▶ [Provided records]
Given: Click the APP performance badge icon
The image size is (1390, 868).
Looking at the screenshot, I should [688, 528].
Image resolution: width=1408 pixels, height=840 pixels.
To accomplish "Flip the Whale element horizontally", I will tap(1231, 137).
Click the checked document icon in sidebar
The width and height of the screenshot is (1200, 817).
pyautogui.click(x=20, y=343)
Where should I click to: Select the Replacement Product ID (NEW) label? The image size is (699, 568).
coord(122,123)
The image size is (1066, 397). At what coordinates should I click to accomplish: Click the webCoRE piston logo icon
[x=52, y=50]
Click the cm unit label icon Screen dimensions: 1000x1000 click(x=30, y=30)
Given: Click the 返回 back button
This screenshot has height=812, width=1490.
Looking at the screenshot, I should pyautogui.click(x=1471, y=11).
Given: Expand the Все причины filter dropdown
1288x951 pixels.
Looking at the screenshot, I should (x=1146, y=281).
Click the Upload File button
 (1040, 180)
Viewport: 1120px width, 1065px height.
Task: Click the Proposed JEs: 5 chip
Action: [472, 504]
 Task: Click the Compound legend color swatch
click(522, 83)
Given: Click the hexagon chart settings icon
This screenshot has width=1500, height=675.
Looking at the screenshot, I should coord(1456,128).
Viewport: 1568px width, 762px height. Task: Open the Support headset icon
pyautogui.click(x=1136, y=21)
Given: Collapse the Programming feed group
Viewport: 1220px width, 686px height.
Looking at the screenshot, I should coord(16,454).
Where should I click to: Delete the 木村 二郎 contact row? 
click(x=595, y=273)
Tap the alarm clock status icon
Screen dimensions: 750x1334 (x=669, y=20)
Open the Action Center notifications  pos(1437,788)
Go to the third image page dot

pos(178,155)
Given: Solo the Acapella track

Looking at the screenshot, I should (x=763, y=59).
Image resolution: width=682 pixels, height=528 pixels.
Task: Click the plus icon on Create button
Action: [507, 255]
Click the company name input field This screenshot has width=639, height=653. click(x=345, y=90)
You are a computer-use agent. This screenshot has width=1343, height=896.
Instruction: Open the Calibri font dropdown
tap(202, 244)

▶ [Prompt]
Could the data above be set down exactly, in full?

▶ [Result of this task]
Given: Click the APP performance badge icon
The image size is (1390, 868).
Looking at the screenshot, I should [688, 528].
Image resolution: width=1408 pixels, height=840 pixels.
To accomplish "Flip the Whale element horizontally", I will tap(1231, 137).
Click the checked document icon in sidebar
The width and height of the screenshot is (1200, 817).
pyautogui.click(x=20, y=343)
Where should I click to: Select the Replacement Product ID (NEW) label? The image size is (699, 568).
coord(122,123)
The image size is (1066, 397). At what coordinates should I click to accomplish: Click the webCoRE piston logo icon
[x=52, y=50]
Click the cm unit label icon Screen dimensions: 1000x1000 click(x=30, y=30)
Given: Click the 返回 back button
This screenshot has height=812, width=1490.
Looking at the screenshot, I should pyautogui.click(x=1471, y=11).
Given: Expand the Все причины filter dropdown
1288x951 pixels.
Looking at the screenshot, I should (x=1146, y=281).
Click the Upload File button
 (1040, 180)
Viewport: 1120px width, 1065px height.
Task: Click the Proposed JEs: 5 chip
Action: [472, 504]
 Task: Click the Compound legend color swatch
click(522, 83)
Given: Click the hexagon chart settings icon
This screenshot has width=1500, height=675.
Looking at the screenshot, I should coord(1456,128).
Viewport: 1568px width, 762px height. Task: Open the Support headset icon
pyautogui.click(x=1136, y=21)
Given: Collapse the Programming feed group
Viewport: 1220px width, 686px height.
Looking at the screenshot, I should coord(16,454).
Where should I click to: Delete the 木村 二郎 contact row? 
click(x=595, y=273)
Tap the alarm clock status icon
Screen dimensions: 750x1334 (x=669, y=20)
Open the Action Center notifications  pos(1437,788)
Go to the third image page dot

pos(178,155)
Given: Solo the Acapella track

Looking at the screenshot, I should (x=763, y=59).
Image resolution: width=682 pixels, height=528 pixels.
Task: Click the plus icon on Create button
Action: [507, 255]
Click the company name input field This screenshot has width=639, height=653. click(x=345, y=90)
You are a computer-use agent. This screenshot has width=1343, height=896.
Instruction: Open the Calibri font dropdown
tap(202, 244)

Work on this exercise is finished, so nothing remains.